2. Ist Ihnen bekannt, dass in den öffentlichen Medien, bei den vorhandenen Kommentarfunktionen, kritische Beiträge ( Hartz IV, Kriegseinsätze......) durch den Betreiber „moderiert“ werden und dadurch ein falsches Bild entsteht?
Gegen eine Moderation von Rundfunkbeiträgen oder sonstigen öffentlichen Medienangeboten ist grundsätzlich nichts einzuwenden, solange sie inhaltlich nicht zu einer Entstellung des von anderen Personen gelieferten Materials oder deren geäußerte Meinung führt. Dabei sind selbstverständlich auch die Persönlichkeitsrechte anderer zu beachten. Moderationen können und sollendie Qualität und das Diskursniveau sicherstellen, aber auch die journalistische Sorgfaltspflicht. Ziel der Moderation sollte es sein, einen sachlichen und fairen Diskussionsprozess zu ermöglichen. Dabei kann natürlich nicht ausgeschlossen werden, dass eine Moderation auch übers Ziel hinausschießen kann, aber die offene Kommentierung z. B. eines journalistischen Webangebotes bietet zugleich die große Chance, Meinungen der Leserinnen und Lesern oder Zuschauerinnen und Zuschauern auszutauschen.
3. Glauben Sie, dass Sie zur Beurteilung dieses Problems genügend Informationen erhalten? Ich bitte darum, diese Frage konkret zu beantworten, ein einfaches ja oder nein reicht!

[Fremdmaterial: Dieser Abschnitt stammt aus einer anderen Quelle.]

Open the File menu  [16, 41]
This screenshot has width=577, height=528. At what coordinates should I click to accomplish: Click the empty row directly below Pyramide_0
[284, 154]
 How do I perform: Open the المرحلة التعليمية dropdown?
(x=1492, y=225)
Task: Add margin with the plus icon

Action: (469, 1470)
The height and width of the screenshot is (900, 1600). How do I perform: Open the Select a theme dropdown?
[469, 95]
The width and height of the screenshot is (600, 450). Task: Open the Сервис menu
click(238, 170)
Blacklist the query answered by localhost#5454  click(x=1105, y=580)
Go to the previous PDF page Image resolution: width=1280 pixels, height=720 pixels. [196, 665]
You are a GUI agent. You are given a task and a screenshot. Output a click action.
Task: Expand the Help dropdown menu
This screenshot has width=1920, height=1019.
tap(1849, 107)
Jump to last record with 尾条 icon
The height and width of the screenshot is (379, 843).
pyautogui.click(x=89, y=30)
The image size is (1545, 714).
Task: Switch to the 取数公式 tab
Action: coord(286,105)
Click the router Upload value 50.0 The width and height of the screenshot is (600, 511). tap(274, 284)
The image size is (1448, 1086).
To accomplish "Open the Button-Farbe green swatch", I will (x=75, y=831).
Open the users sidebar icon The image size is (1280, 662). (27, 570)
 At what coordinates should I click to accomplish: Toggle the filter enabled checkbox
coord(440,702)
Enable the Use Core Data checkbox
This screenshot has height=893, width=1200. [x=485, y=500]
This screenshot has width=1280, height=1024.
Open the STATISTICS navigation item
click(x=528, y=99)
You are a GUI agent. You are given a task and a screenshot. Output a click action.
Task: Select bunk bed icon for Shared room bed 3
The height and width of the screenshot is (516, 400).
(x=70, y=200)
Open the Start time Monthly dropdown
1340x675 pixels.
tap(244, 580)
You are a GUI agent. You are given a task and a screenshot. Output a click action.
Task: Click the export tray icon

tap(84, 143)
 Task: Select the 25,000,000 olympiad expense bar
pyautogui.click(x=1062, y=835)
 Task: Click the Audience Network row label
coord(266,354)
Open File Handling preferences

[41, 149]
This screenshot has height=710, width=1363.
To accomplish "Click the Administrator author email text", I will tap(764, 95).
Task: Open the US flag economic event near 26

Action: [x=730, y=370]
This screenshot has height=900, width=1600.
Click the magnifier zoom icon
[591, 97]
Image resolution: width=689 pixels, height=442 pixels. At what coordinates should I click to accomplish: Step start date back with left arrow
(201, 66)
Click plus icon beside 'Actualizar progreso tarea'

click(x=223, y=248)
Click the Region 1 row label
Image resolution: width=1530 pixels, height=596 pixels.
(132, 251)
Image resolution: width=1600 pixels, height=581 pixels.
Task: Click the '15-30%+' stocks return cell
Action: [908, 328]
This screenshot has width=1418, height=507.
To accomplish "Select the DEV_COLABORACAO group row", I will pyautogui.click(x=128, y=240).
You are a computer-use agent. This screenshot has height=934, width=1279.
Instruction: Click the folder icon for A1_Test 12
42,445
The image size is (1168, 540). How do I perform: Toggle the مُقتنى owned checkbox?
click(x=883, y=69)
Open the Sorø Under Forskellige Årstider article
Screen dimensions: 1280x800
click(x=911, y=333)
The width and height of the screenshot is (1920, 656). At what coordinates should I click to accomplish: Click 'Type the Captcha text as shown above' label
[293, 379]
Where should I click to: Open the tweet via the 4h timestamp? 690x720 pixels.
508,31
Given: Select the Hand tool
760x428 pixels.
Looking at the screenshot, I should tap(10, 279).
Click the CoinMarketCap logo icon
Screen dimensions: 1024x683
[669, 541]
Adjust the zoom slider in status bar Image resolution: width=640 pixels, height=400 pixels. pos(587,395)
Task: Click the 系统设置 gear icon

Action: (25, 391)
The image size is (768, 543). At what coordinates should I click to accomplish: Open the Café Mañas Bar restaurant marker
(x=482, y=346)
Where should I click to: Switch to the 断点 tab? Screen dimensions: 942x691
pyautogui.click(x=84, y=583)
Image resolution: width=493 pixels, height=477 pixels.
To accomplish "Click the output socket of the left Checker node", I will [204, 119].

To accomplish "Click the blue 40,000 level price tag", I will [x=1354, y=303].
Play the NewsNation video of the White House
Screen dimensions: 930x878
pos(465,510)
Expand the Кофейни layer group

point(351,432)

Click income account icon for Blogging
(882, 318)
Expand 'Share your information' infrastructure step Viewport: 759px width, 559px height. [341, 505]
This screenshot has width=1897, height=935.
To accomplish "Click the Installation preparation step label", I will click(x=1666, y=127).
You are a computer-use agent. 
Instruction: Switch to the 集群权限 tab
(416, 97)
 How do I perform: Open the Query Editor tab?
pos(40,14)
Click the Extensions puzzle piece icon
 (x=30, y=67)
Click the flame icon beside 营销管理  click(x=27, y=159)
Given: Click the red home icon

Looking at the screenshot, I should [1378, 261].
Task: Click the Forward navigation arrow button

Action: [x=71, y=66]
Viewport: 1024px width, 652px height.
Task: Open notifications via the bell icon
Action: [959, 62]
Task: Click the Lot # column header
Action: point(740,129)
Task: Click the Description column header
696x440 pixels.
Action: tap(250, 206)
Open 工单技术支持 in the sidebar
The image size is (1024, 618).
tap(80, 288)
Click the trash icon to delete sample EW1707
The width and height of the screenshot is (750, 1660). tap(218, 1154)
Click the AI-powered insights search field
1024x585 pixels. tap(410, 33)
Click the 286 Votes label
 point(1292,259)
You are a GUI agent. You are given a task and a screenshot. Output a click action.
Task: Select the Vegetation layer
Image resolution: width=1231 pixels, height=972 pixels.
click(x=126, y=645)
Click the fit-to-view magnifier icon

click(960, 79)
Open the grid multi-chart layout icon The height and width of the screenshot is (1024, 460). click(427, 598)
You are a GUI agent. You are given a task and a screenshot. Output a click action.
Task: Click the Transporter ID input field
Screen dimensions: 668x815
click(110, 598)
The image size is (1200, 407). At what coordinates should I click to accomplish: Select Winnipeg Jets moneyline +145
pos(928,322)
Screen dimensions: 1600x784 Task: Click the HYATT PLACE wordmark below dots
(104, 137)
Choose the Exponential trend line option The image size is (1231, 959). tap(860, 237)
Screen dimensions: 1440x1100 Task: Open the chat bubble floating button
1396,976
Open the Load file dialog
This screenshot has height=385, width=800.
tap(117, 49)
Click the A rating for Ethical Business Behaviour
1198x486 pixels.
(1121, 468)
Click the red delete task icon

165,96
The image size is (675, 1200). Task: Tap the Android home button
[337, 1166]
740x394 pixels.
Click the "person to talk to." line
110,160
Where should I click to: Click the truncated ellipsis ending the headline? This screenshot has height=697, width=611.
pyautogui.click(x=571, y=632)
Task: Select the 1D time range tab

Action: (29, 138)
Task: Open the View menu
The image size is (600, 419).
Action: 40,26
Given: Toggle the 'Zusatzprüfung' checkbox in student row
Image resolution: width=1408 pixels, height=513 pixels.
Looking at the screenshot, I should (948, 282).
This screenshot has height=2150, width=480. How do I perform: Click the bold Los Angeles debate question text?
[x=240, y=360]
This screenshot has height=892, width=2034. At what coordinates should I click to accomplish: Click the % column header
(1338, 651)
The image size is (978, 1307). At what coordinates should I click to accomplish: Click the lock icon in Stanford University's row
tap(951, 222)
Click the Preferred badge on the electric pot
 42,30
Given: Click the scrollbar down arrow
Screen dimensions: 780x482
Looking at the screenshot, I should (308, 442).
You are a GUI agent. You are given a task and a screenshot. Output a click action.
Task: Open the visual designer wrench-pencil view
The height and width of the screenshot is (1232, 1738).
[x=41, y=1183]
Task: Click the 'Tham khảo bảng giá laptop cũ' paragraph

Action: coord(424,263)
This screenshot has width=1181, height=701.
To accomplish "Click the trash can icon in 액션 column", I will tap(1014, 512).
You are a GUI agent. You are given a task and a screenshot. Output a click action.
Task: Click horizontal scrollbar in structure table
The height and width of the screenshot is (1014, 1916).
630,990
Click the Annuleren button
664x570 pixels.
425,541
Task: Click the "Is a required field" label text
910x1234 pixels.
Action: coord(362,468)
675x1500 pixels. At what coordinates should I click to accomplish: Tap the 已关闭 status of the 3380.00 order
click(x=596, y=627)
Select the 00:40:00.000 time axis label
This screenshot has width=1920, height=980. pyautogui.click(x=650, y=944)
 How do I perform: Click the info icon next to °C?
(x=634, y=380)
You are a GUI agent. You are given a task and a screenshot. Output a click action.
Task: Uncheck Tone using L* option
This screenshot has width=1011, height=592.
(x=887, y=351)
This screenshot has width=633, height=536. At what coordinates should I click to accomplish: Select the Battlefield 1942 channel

Ich befasse mich nicht täglich mit Scripted-Reality-Formaten. Die mit Sendungen dieser Art verbundenen Probleme sind mir aber grundsätzlich vertraut, außerdem kann ich jederzeit mehr Informationen im Einzelfall erlangen. Daher: Ja. Dennoch wird zunehmend schwierig, zu erkennen, ob es sich um so genannte Scripted-Reality-Formate handelt, oder um journalistische Reportagen. Deswegen halte ich eine entsprechende Kennzeichnung für unerlässlich, ebenso wie ich eine entsprechende Überprüfung der Medienaufsicht für notwendig halte. Letzteres vor allem auch deshalb, weil es zum Programmauftrag auch des privaten Rundfunks gehört, entsprechende Informationssendungen anzubieten - und hier ist eben seit Jahren eine Flucht ins Infotainment zulasten journalistischer Information zu beobachten.
4. Haben Sie von Petitionen Kenntnis, die eine Beeinflussung der öffentlichen Meinung zum Inhalt haben?
Petitionen haben in der Regel das Ziel, auf Missstände aufmerksam zu machen oder um Unterstützung für bestimmte Anliegen und Ziele zu werben. Von daher sind sie natürlich auch darauf ausgerichtet, Aufmerksamkeit in der öffentlichen und veröffentlichten Meinung zu finden. Deswegen halte ich es, anders als bei vorgegaukelten Realitäten, auch nicht für problematisch, dass Petenten sich mit ihrem jeweiligen bestimmten Anliegen an die Öffentlichkeit wenden und für dieses werben.